■ Written task A
Decide whether each statement below agrees with the excerpt on SAS Viya 3.5 file support: (i) CAS requires an Amazon S3 directory for the ADLS data source; (ii) Parquet can be read in parallel from DNFS; (iii) loading media files in CAS is new in SAS Viya 3.5. Give yes or no for each, with the deciding words of the excerpt quoted exactly.

■ Provided passage
start

Orange triangles show new capabilities. Endnotes provide details on specific cases.

New platform data source

ADLS stands for Azure Data Lake Storage. Essentially, this is the Microsoft Azure object storage equivalent of Amazon S3. CAS requires an Azure Data Lake Storage Gen 2 directory. As indicated, only a few file types are supported: CSV and ORC.

New file types support

Among the big new capabilities of Viya 3.5 is the ability to read Apache Parquet and ORC columnar file formats. Parquet is readable serially from PATH, and in parallel from DNFS and S3. ORC files are available on PATH and Azure Data Lake Gen 2 platforms in serial mode.

Media files

Loading images, documents, audio and video files in CAS is not really new in SAS Viya 3.5. What is new is that:

  • it no longer requires using specific CAS actions like loadImages but instead the loadTable CAS action and the CASUTIL LOAD CASDATA statement can be used to load various file types in CAS very easily all at once
  • it has been extended to support DNFS and AWS S3 platforms as well as being “parallelizable”

Syntax example:

 

nir_post44_import_media_files_code-1024x475.png

 

In addition to the picture, the code is provided below:

 

caslib MYFILES type=path path="/gelcontent/demo/DM/data" subdirs libref=MYFILES ;
proc casutil incaslib="MYFILES" outcaslib="MYFILES" ;
   load casdata="import_document" importOptions=(filetype="DOCUMENT") casout="MYDOCS" ;
   load casdata="import_images" importOptions=(filetype="IMAGE") casout="MYIMGS" ;
   load casdata="import_audio" importOptions=(filetype="AUDIO") casout="MYAUDIOS" ;
   load casdata="import_video" importOptions=(filetype="VIDEO") casout="MYVIDEOS" ;
   load casdata="import_any" importOptions=(filetype="ANY") casout="COMBINED" ;
quit ;
proc cas ;
   loadTable path="" importOptions="DOCUMENT" caslib="MYFILES"

end

■ Written task B
Please locate and copy every line of the entries that contains the string "computer".

■ Records
start

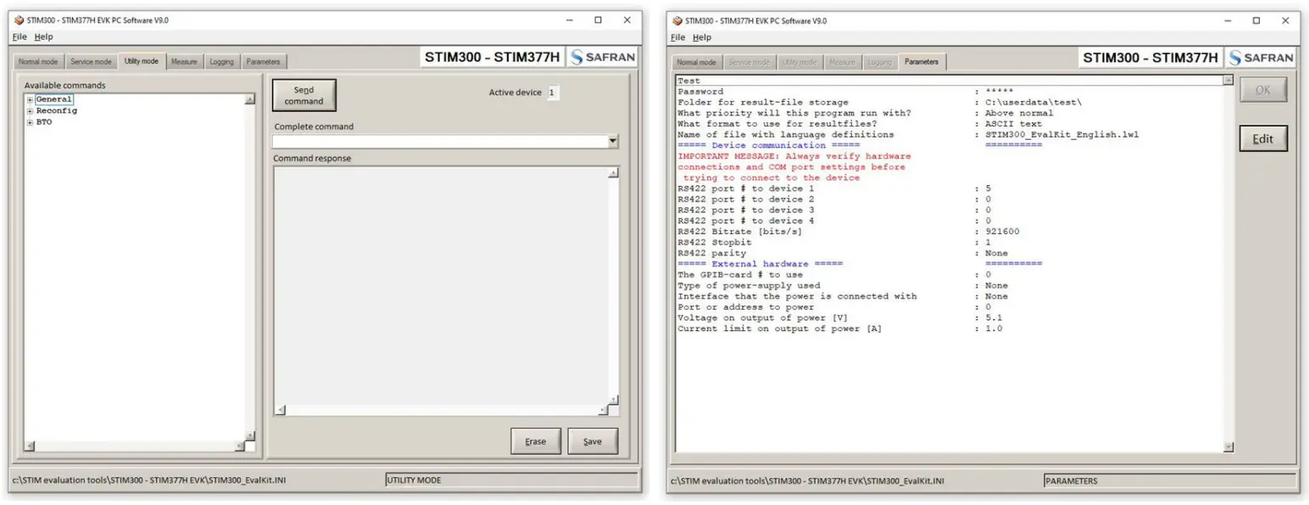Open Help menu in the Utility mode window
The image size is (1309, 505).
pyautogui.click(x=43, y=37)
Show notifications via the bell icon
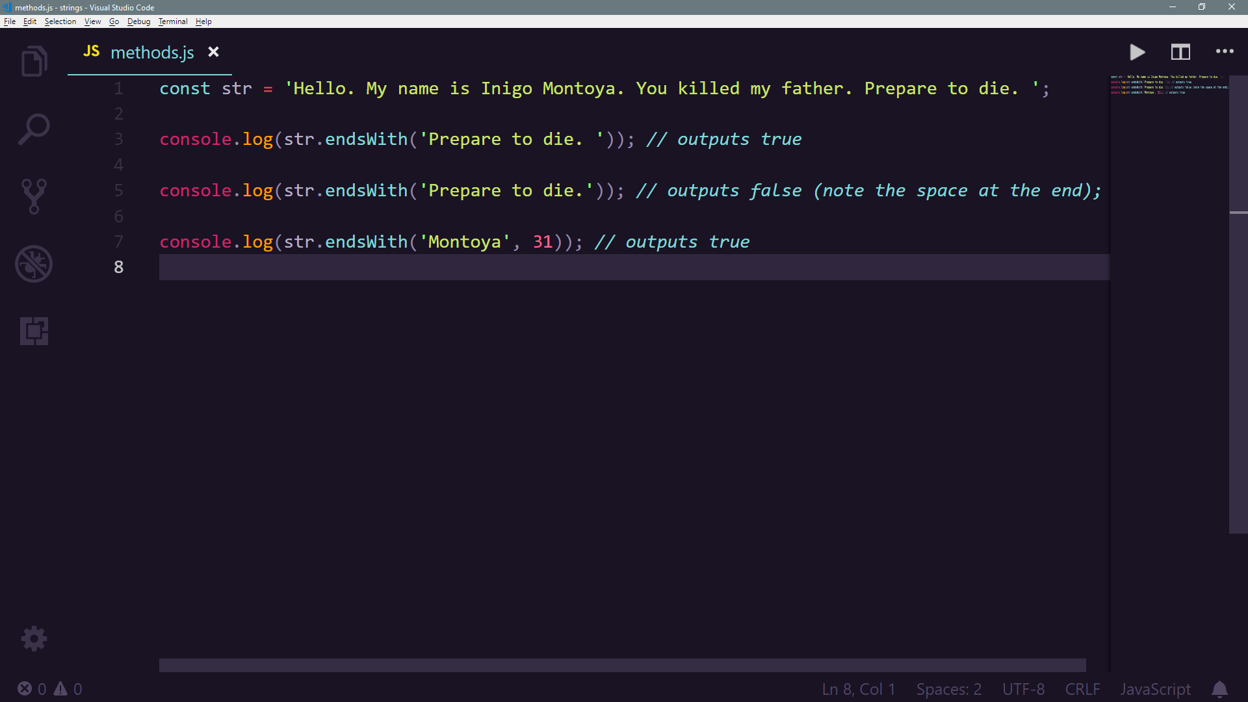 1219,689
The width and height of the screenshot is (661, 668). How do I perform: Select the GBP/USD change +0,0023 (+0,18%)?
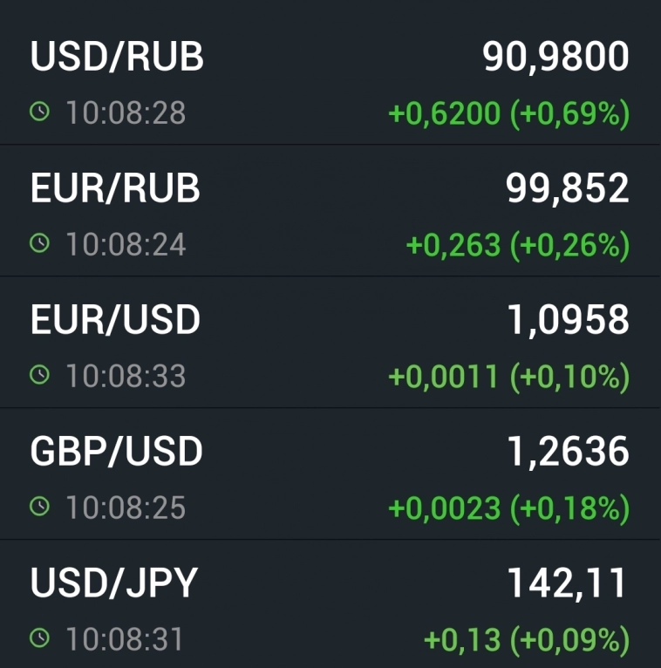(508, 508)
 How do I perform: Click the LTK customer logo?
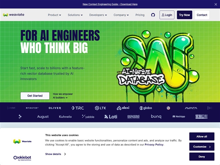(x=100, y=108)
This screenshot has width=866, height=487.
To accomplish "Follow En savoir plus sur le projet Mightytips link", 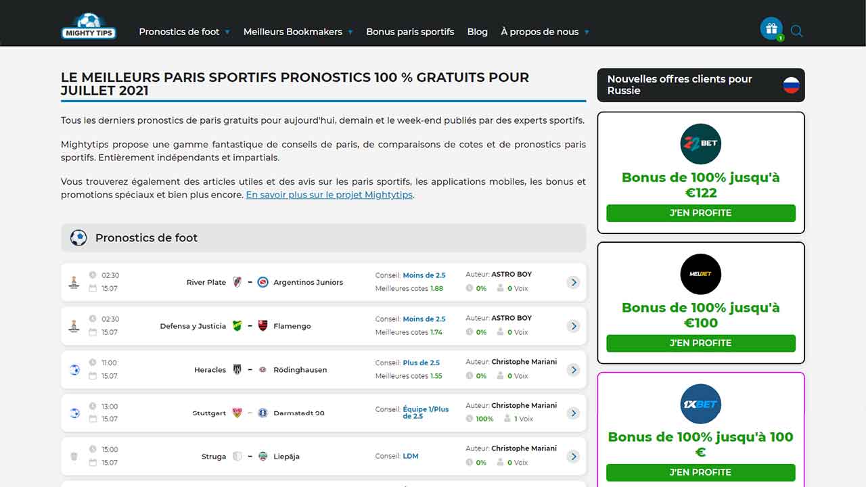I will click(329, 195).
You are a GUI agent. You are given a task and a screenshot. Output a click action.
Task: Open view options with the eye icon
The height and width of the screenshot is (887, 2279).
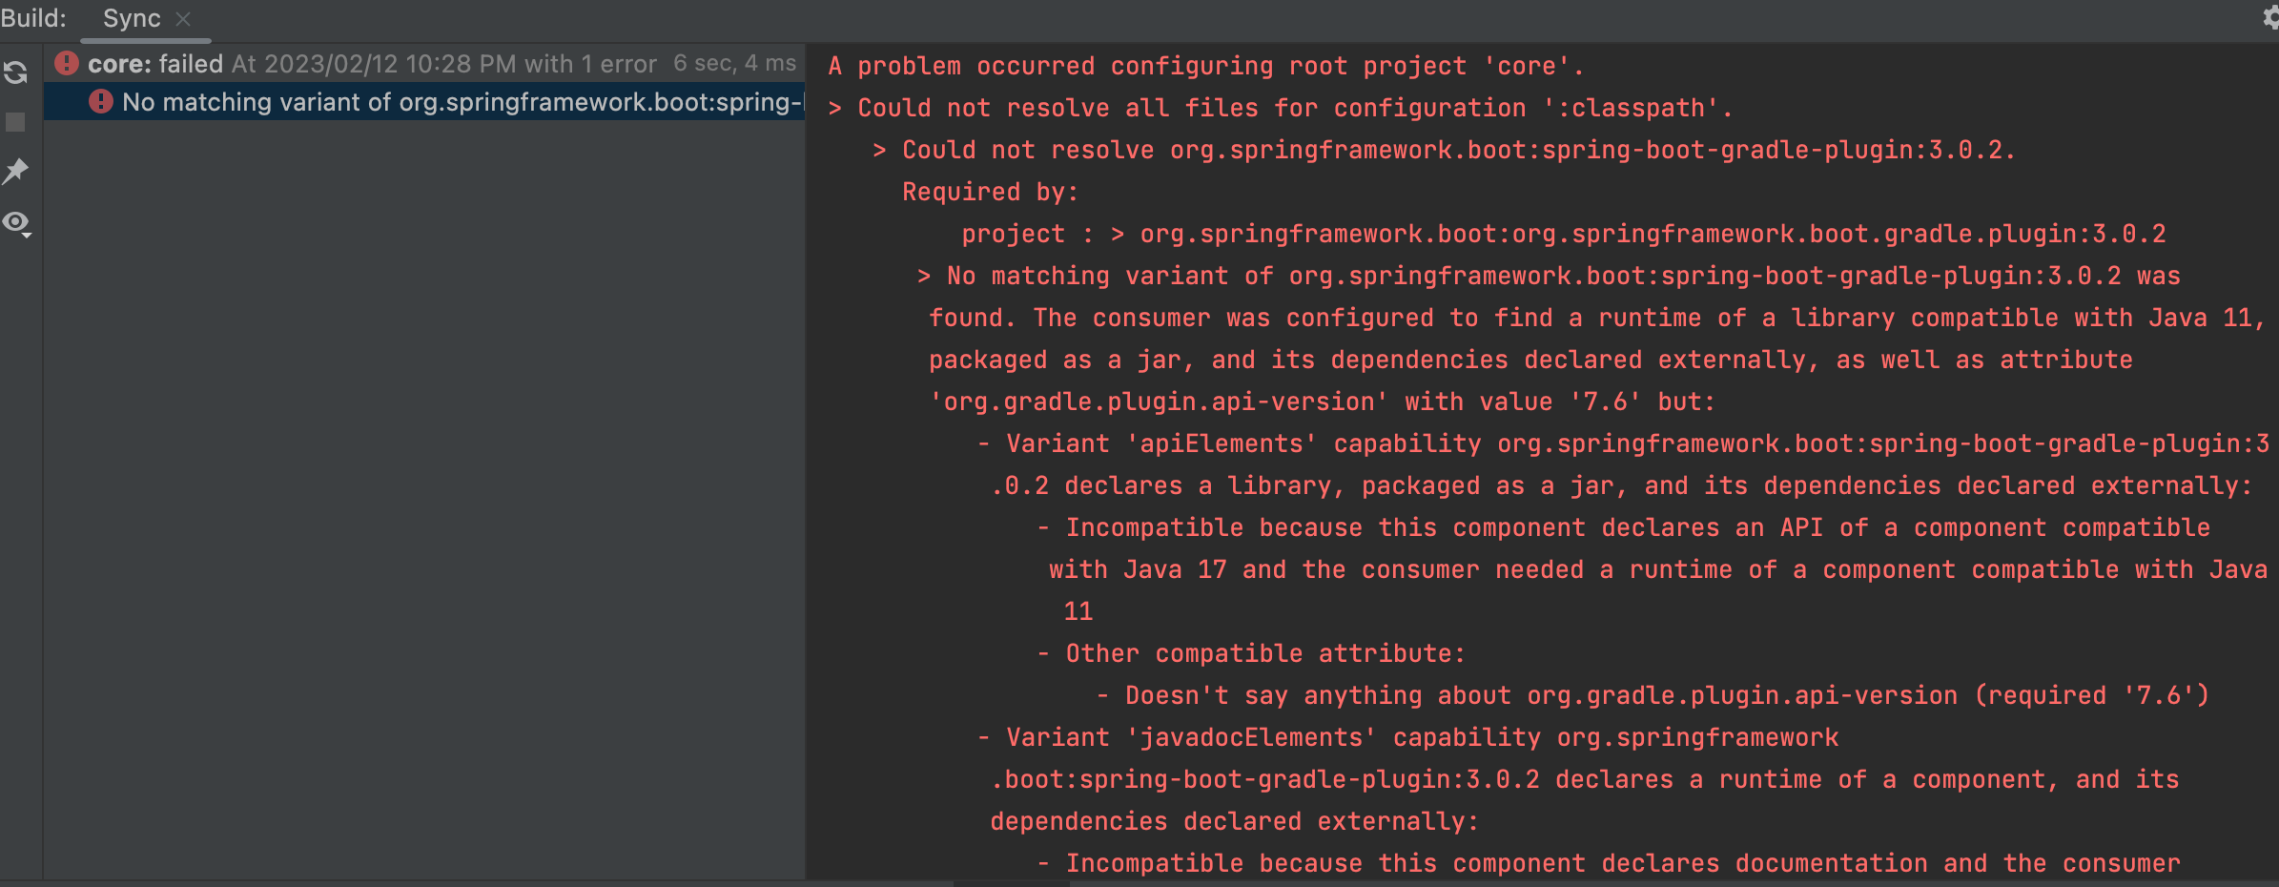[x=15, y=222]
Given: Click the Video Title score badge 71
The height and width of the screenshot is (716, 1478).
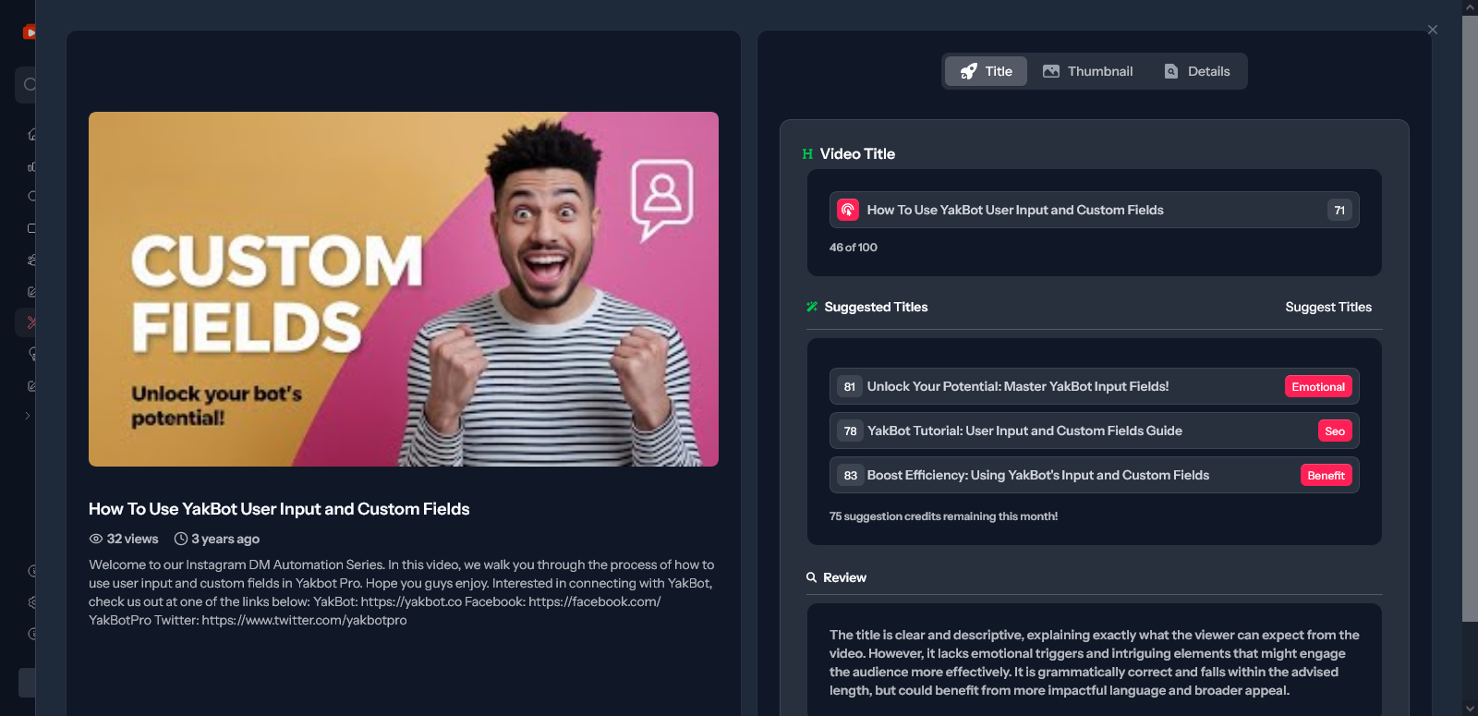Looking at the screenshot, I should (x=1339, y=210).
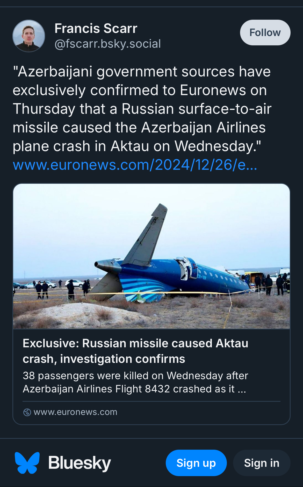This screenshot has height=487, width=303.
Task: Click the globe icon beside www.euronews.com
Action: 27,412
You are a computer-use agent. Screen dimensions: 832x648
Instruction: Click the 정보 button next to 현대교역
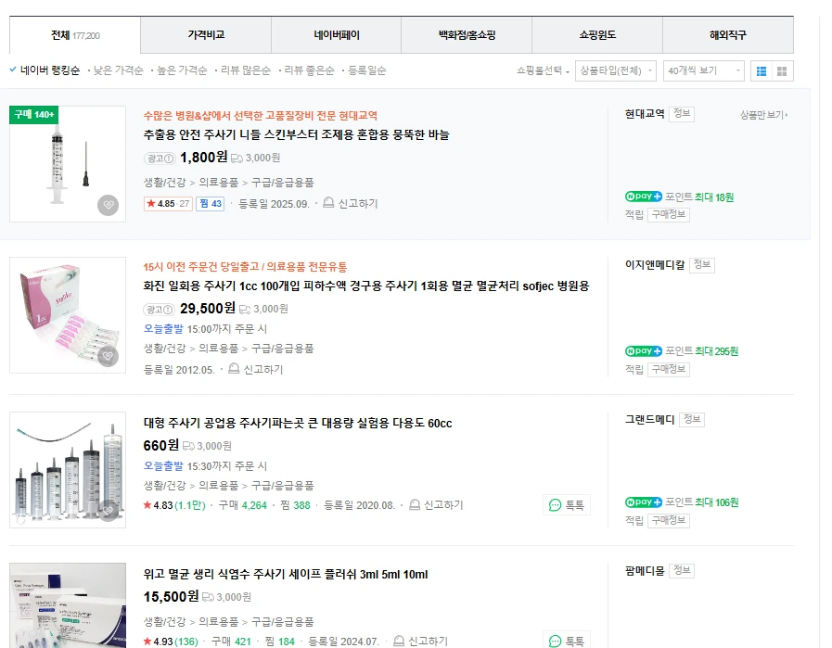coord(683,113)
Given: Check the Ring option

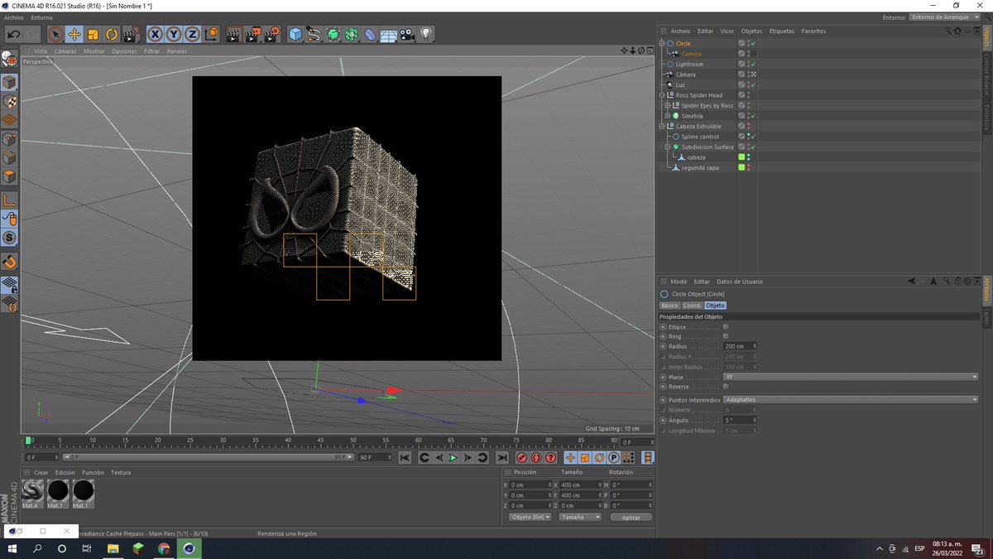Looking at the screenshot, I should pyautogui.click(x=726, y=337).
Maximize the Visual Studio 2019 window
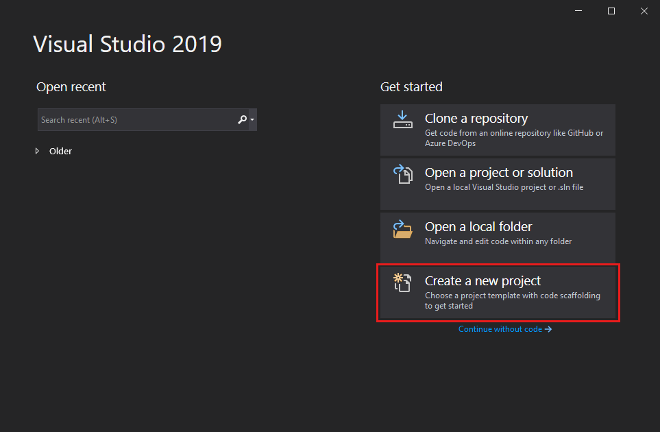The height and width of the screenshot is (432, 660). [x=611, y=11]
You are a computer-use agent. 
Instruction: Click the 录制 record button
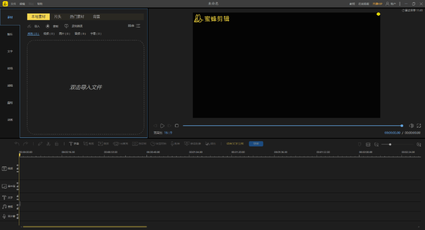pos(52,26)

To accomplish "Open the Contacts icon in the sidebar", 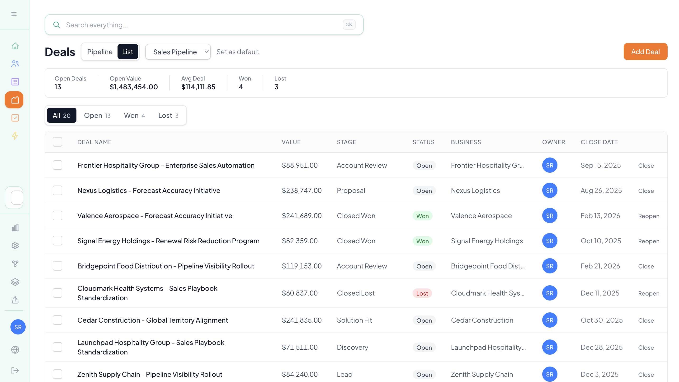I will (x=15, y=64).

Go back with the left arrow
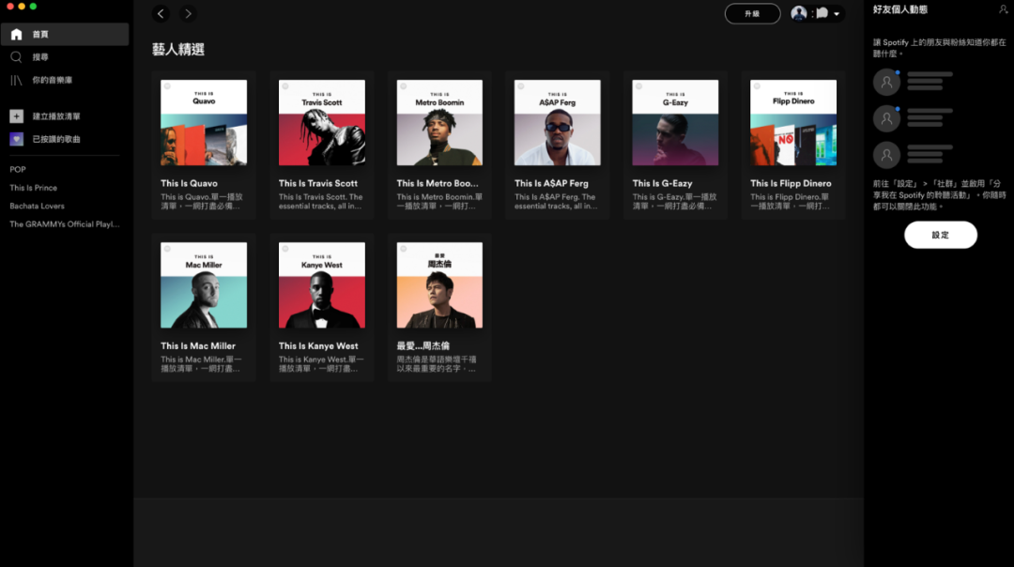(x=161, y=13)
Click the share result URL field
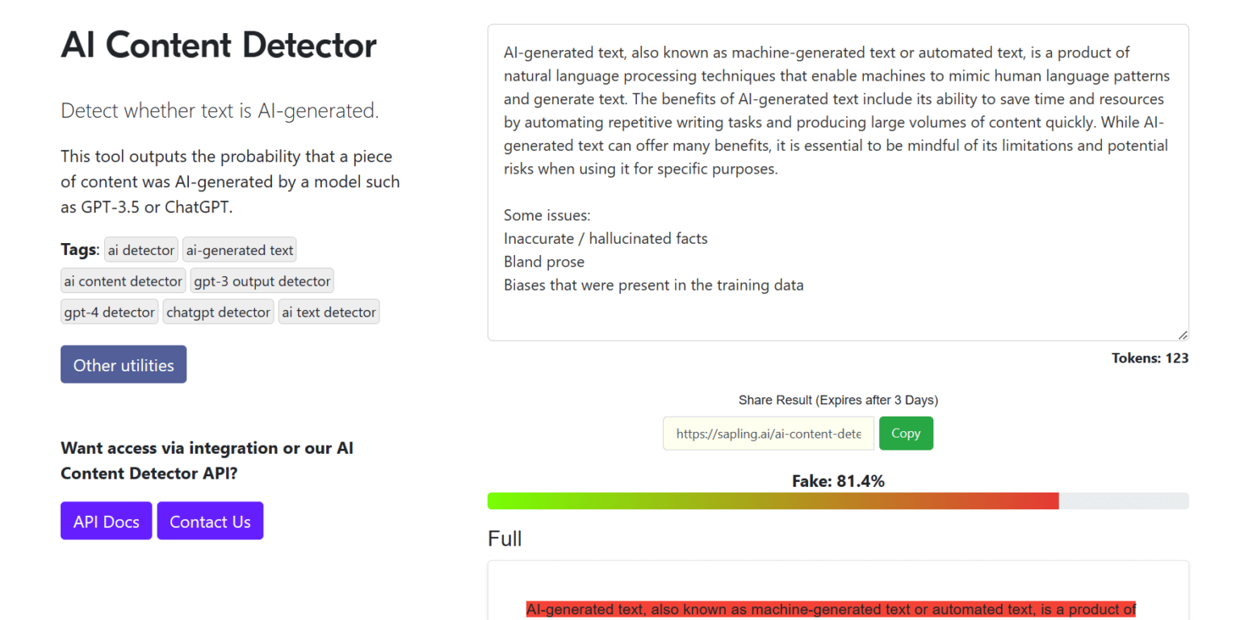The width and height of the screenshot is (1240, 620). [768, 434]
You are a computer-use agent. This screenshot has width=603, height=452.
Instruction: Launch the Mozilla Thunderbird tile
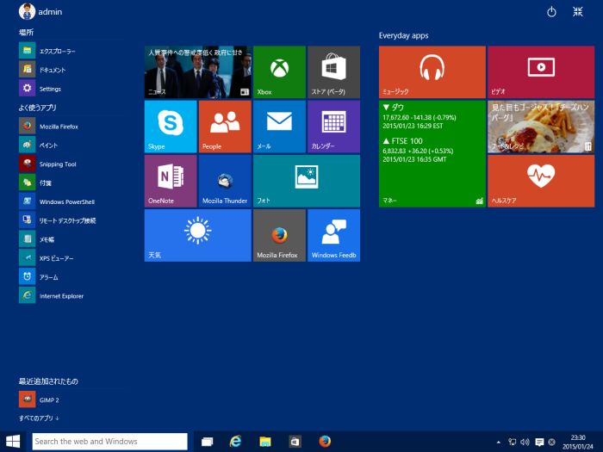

end

■ Correct answer A
(i) No: "CAS requires an Azure Data Lake Storage Gen 2 directory."
(ii) Yes: "Parquet is readable serially from PATH, and in parallel from DNFS and S3."
(iii) No: "Loading images, documents, audio and video files in CAS is not really new in SAS Viya 3.5."

■ Correct answer B
You are a computer-use agent. Screen dimensions: 832x648
You are a computer-use agent. 
You are a computer-use agent. This screenshot has width=603, height=452.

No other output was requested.